Among the changes planned are removal of the Rs 4,000-crore (Rs 40-billion) minimum size criterion and an enhanced quota for the so-called anchor investors.
The tweaks to the IPO framework are being planned at a time when a slew of companies are gearing up to hit the market for raising capital.
The announcements, sources indicated, were expected to be made at Sebi’s next board meeting on June 16.
Under the current regulation, a company has to divest at least 25 per cent of its stake if its valuation is below Rs 4,000 crore.
But large companies -- those with market capitalisation of more than Rs 4,000 crore (Rs 40 billion) -- need to divest only 10 per cent in public issues.
Sebi Chairman U K Sinha on Wednesday said the regulator was reconsidering the rule because it was proving an incentive for companies to artificially beef up their valuations so that they were allowed to sell fewer shares in IPOs.

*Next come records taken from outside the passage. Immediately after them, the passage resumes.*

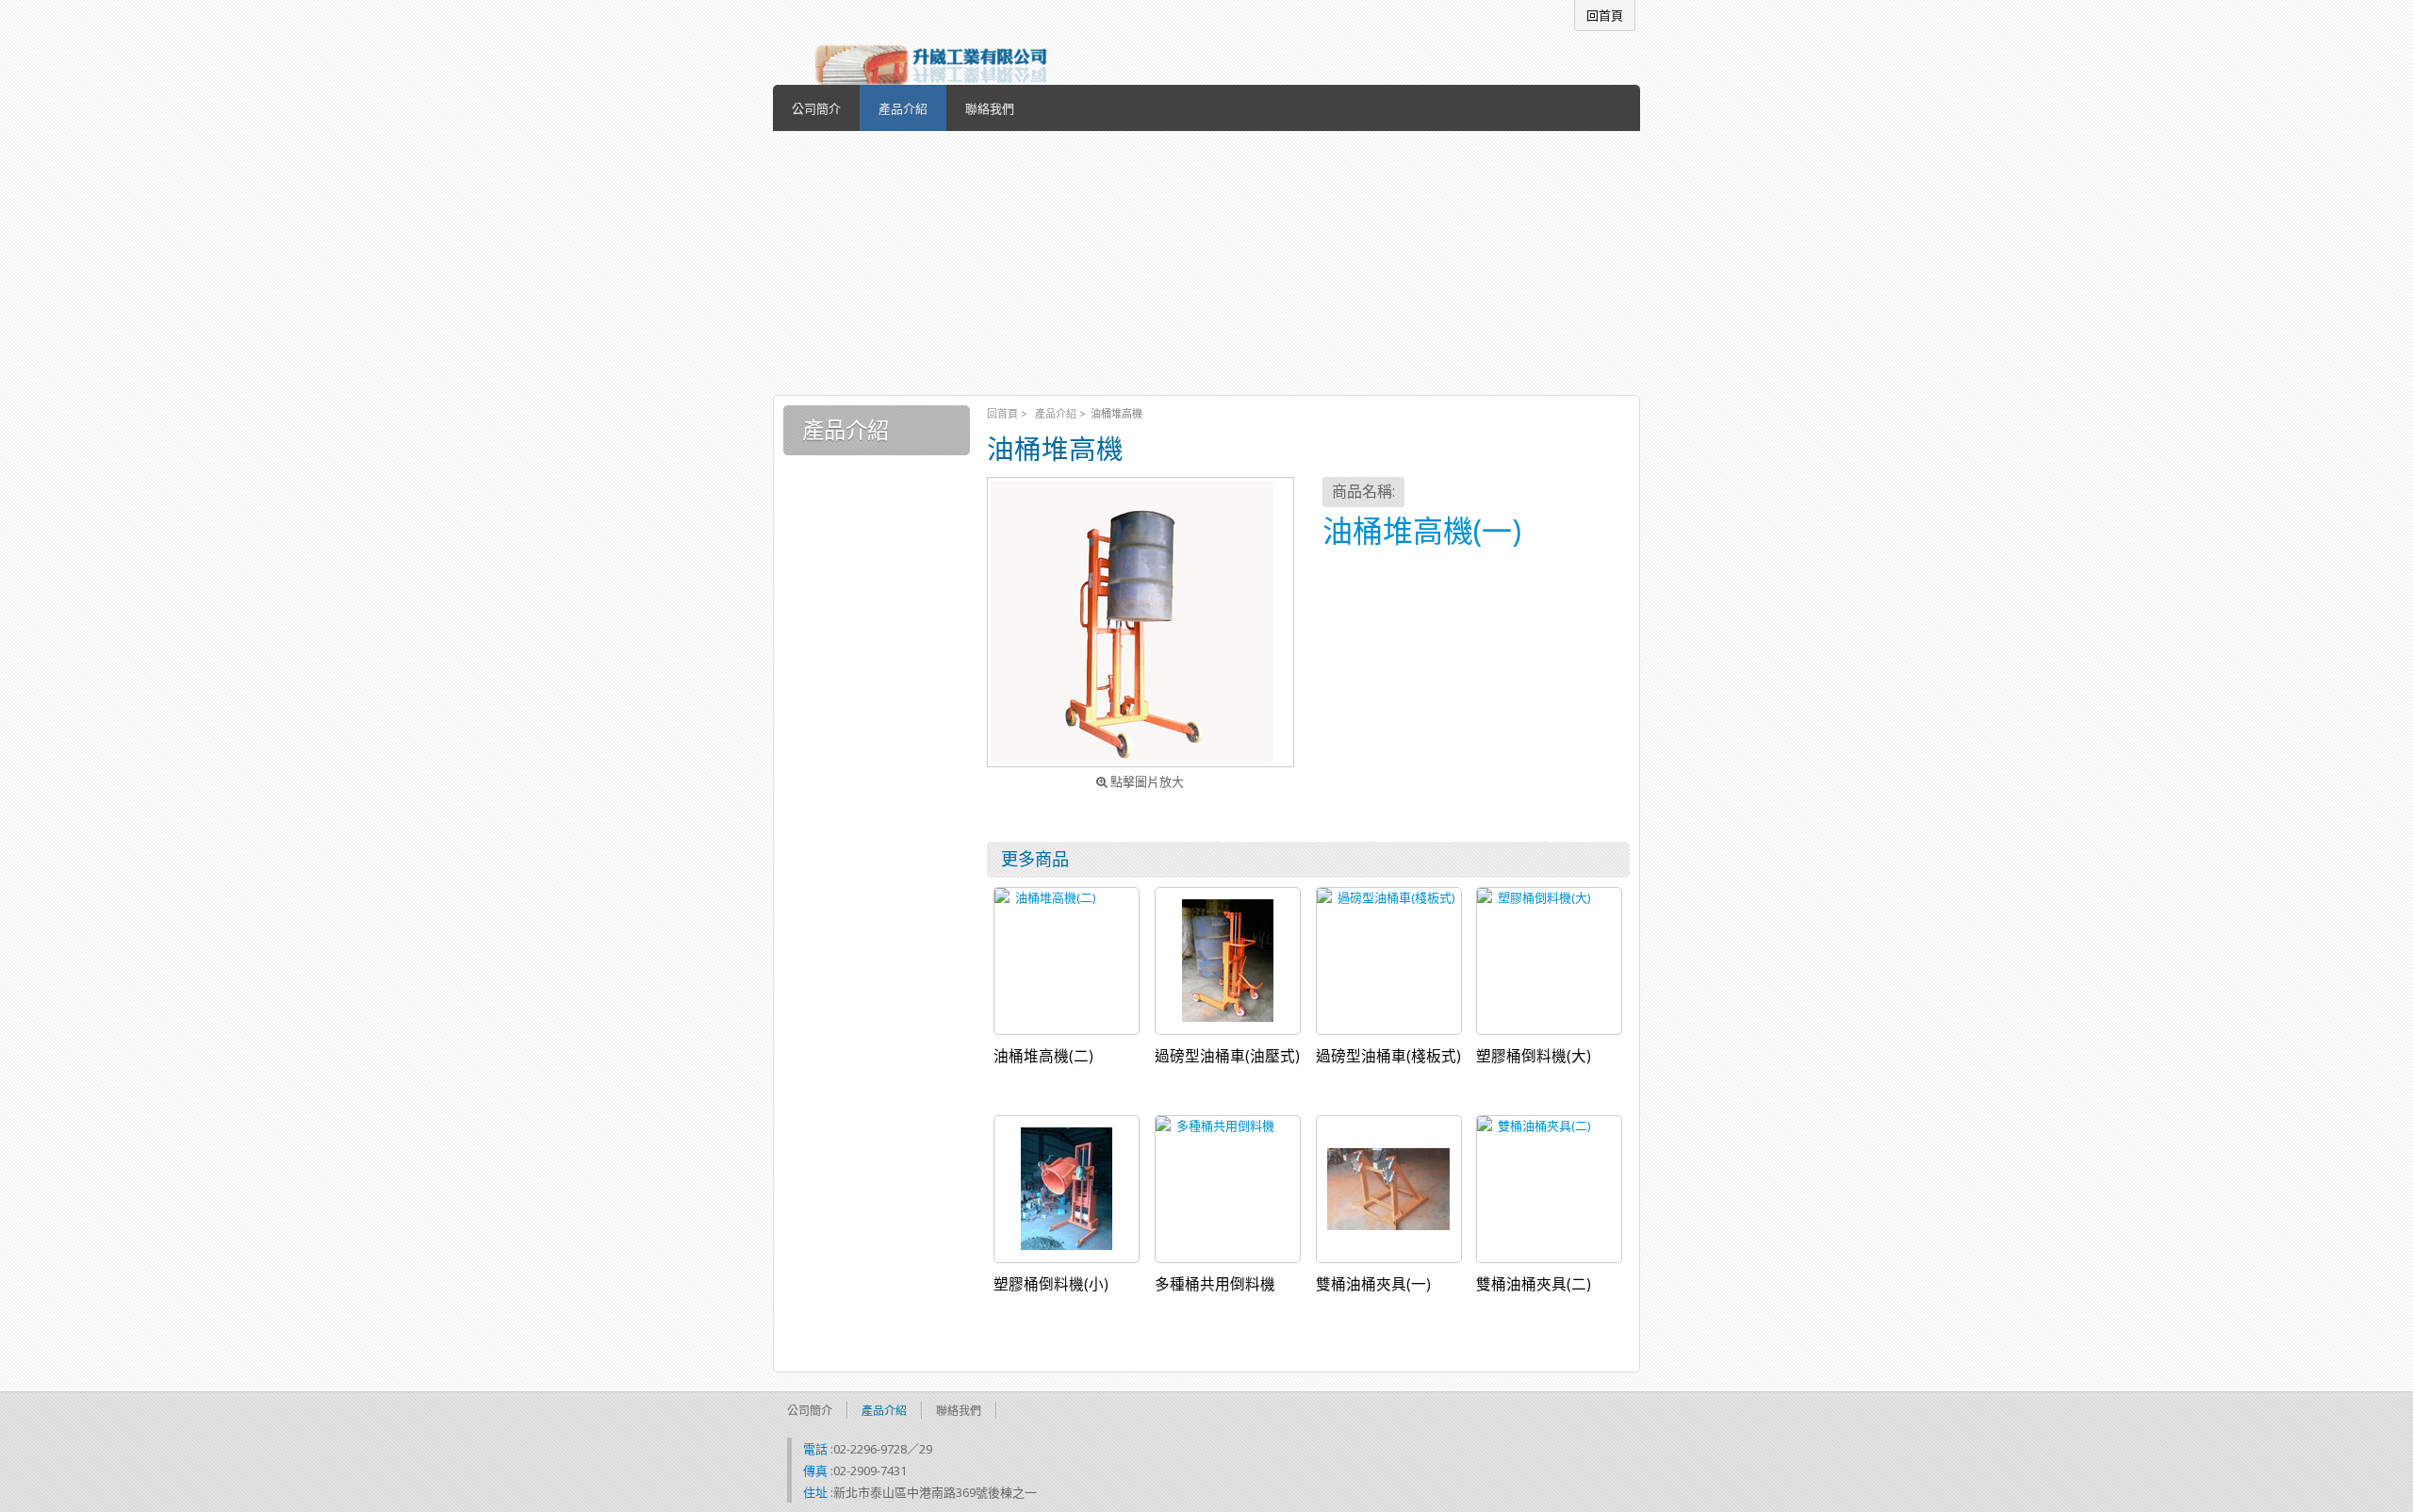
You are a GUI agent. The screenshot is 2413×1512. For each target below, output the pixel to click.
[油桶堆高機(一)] (1140, 622)
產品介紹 (1055, 413)
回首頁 (1002, 413)
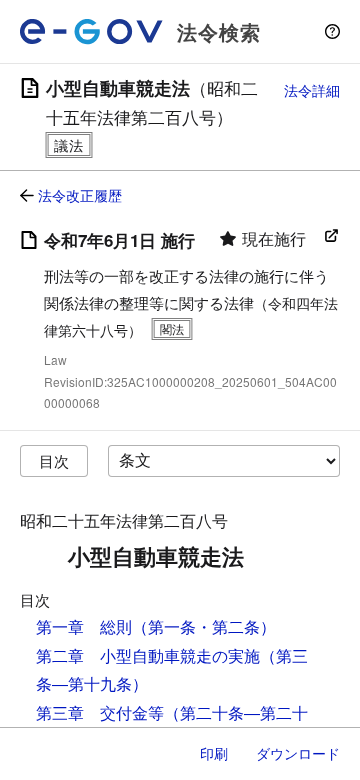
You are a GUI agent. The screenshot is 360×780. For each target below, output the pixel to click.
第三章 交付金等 (100, 712)
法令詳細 (312, 90)
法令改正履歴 (80, 195)
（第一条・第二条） (204, 626)
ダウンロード (298, 753)
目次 (54, 460)
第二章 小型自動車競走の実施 (148, 655)
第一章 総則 (84, 626)
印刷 (214, 753)
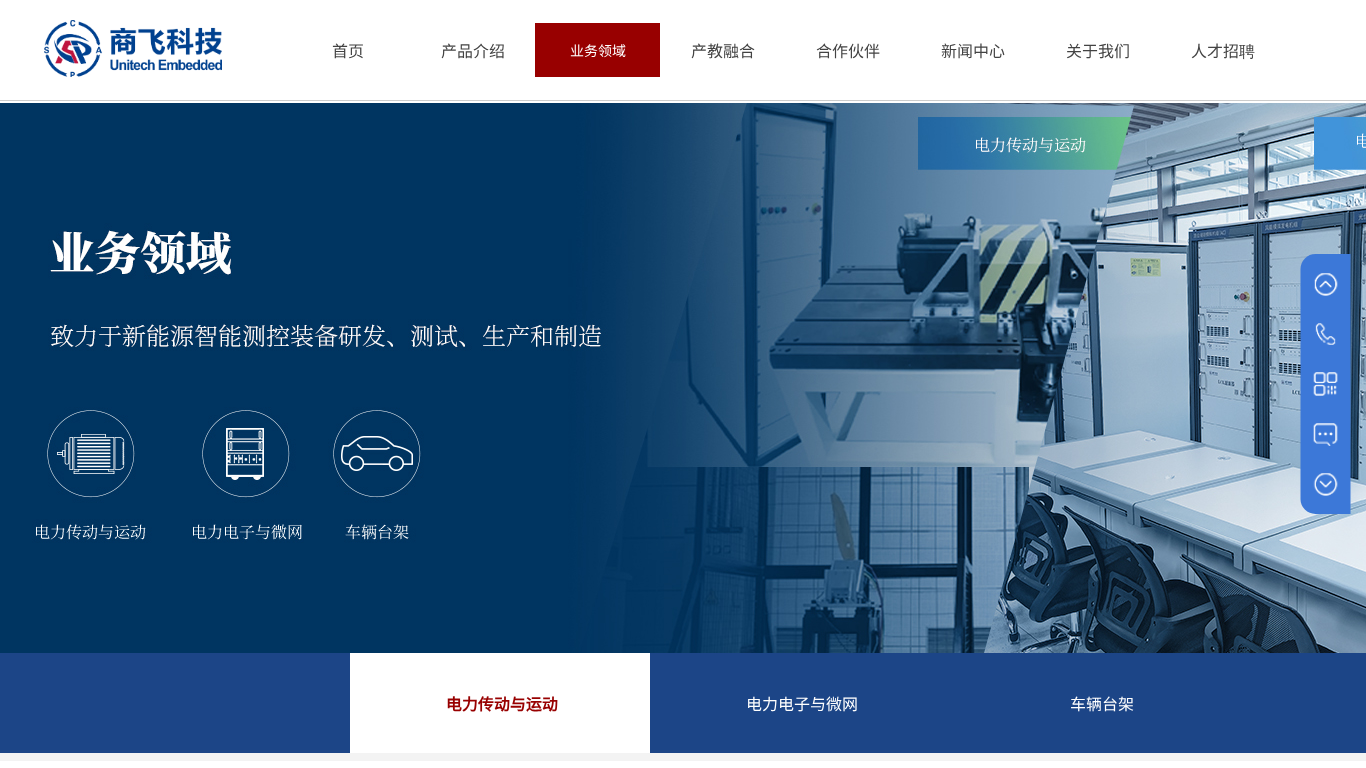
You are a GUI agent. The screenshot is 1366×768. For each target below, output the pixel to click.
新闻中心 (973, 50)
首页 (348, 50)
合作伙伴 (848, 50)
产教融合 (723, 50)
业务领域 (598, 50)
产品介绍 (473, 50)
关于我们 (1098, 50)
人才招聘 (1223, 50)
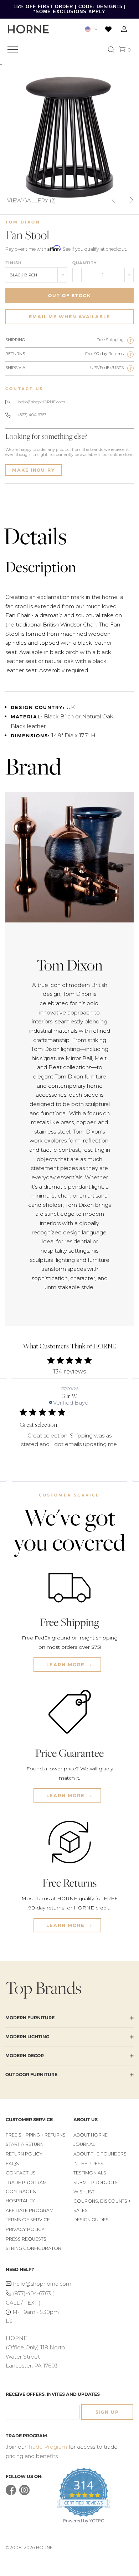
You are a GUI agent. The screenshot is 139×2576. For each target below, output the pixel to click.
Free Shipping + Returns (36, 2135)
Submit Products (95, 2182)
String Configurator (33, 2248)
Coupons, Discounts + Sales (102, 2205)
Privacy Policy (25, 2229)
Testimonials (89, 2173)
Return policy (24, 2154)
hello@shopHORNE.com (41, 401)
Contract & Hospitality (21, 2196)
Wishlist (83, 2191)
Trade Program (26, 2182)
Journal (84, 2144)
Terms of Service (28, 2219)
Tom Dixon (22, 222)
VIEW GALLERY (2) (31, 200)
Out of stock (69, 295)
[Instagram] (24, 2493)
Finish (13, 262)
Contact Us (21, 2173)
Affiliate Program (29, 2210)
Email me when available (69, 316)
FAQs (12, 2163)
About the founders (100, 2154)
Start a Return (24, 2144)
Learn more (66, 1664)
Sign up (107, 2412)
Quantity (84, 262)
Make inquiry (33, 470)
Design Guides (91, 2219)
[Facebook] (11, 2493)
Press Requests (26, 2239)
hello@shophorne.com (39, 2284)
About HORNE (90, 2135)
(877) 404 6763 (32, 414)
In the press (88, 2163)
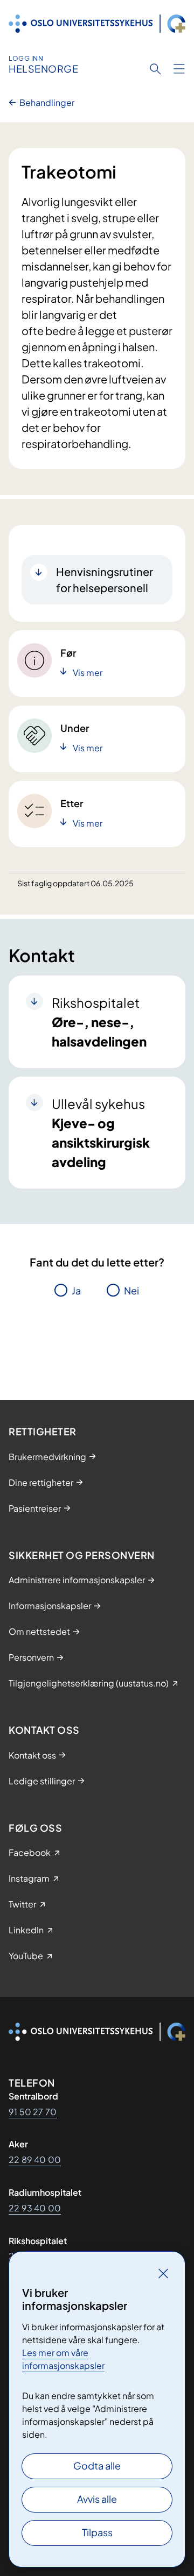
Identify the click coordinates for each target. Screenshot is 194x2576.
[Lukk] (163, 2273)
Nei (131, 1290)
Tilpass (97, 2532)
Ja (76, 1290)
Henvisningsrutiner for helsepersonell (104, 579)
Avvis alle (97, 2499)
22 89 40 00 (35, 2159)
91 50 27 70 (33, 2111)
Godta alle (97, 2465)
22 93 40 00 (35, 2208)
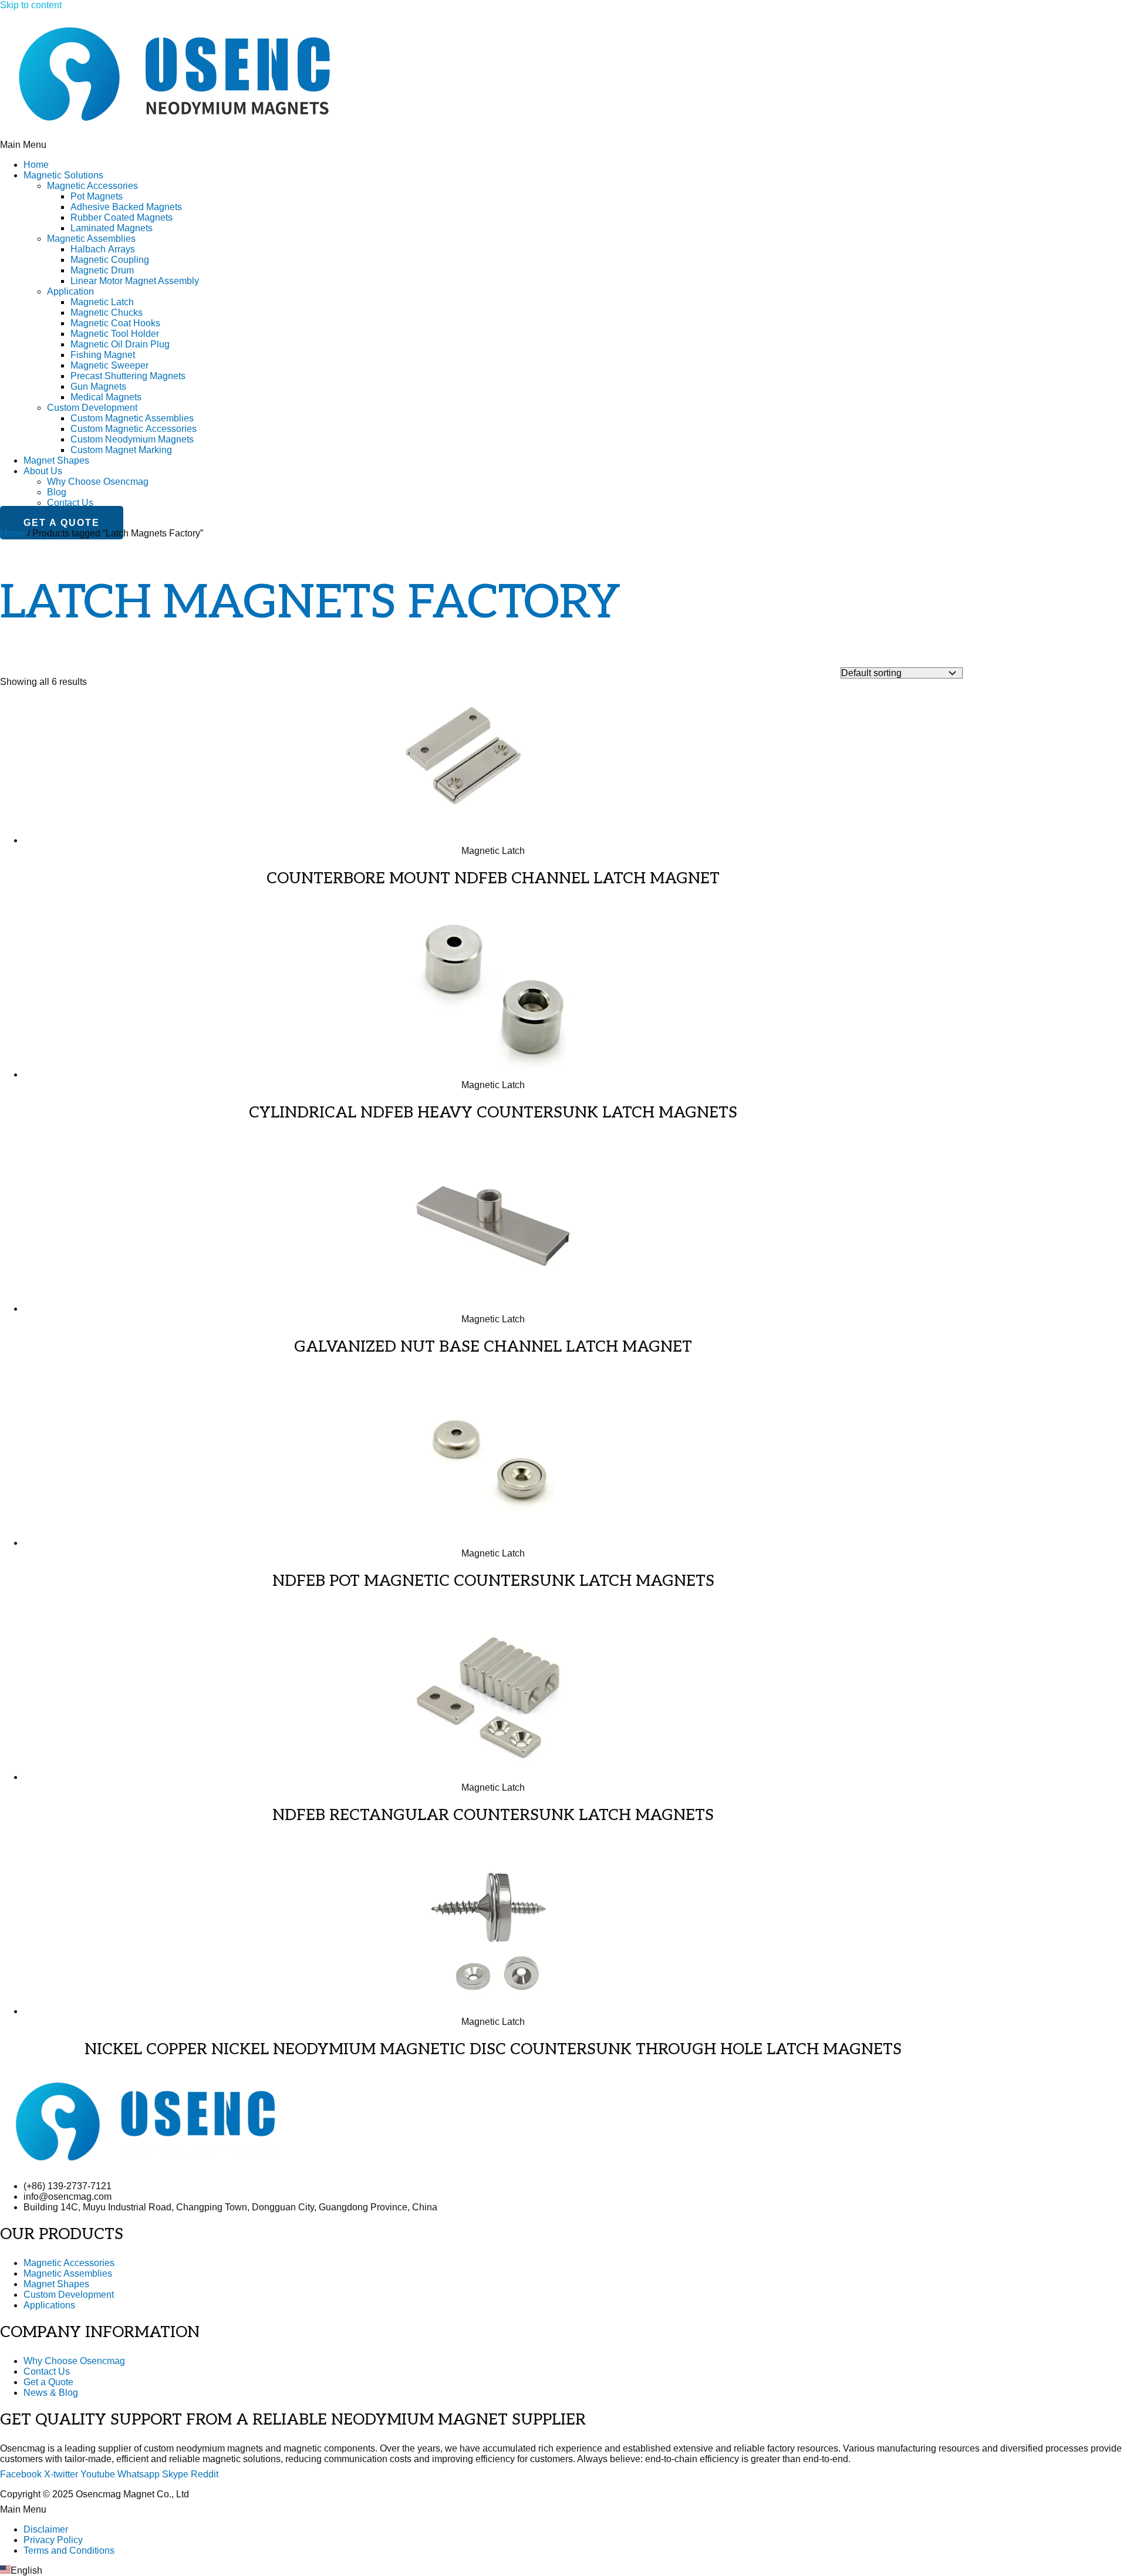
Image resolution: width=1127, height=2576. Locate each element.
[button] (563, 145)
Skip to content (31, 5)
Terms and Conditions (68, 2550)
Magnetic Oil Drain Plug (120, 344)
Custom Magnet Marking (121, 450)
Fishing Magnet (102, 355)
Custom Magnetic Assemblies (132, 418)
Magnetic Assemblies (91, 239)
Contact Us (70, 503)
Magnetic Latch (102, 302)
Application (70, 291)
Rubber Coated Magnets (121, 217)
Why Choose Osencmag (98, 482)
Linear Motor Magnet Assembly (134, 281)
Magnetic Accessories (92, 186)
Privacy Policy (53, 2540)
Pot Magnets (96, 196)
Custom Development (92, 408)
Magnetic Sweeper (109, 365)
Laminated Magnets (111, 228)
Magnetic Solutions (63, 175)
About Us (42, 471)
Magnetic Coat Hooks (115, 323)
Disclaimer (45, 2529)
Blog (56, 492)
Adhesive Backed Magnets (126, 207)
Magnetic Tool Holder (114, 334)
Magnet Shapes (56, 460)
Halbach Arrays (102, 249)
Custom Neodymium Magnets (132, 439)
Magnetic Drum (102, 270)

“A company with a valuation of, say Rs 3,500 crore (Rs 35 billion), ends up issuing more shares.
"So, companies present before Sebi that their value is Rs 4,000 crore (Rs 40 billion) or more.
Such discrimination is creating an anomaly and we are trying to resolve that,” said Sinha, on the sidelines of
Investment bankers said the norm was particularly hurting firms with valuations under Rs 4,000 crore (Rs 40 billion).
Bankers cited the example of local search engine Just Dial, which came out with a Rs 980-crore (Rs 9.8 billion) IPO in May last year.
The company wanted to sell only 10 per cent stake but was forced to sell 25 per cent because its valuation was Rs 200 crore (Rs 2 billion) short of the Rs 4,000-crore mark.
Sebi is also planning to raise anchor investors’ quota in public issues to boost institutional investors’ participation and provide retail ones more comfort.
Anchor investors are those institutions that invest in IPOs days before their opening date and have their investments locked in for a period of 30 days from the date of allotment.
Sebi had introduced the concept of anchor investors in 2009 to encourage investors to commit capital in IPOs even before their opening, so that positive signals could be sent out.
At present, anchor investors can be allotted up to 15 per cent of the shares offered in an issue.
Without specifying the new cap, Sinha said the rise in quota for anchor investors would be carved out from the institutional investors’ share, to ensure the retail investors’ quota wasn’t affected.
In an IPO, 50 per cent shares are meant for institutional investors, while the quota for retail investors is 35 per cent.
The remaining 15 per cent shares are for high-networth individuals.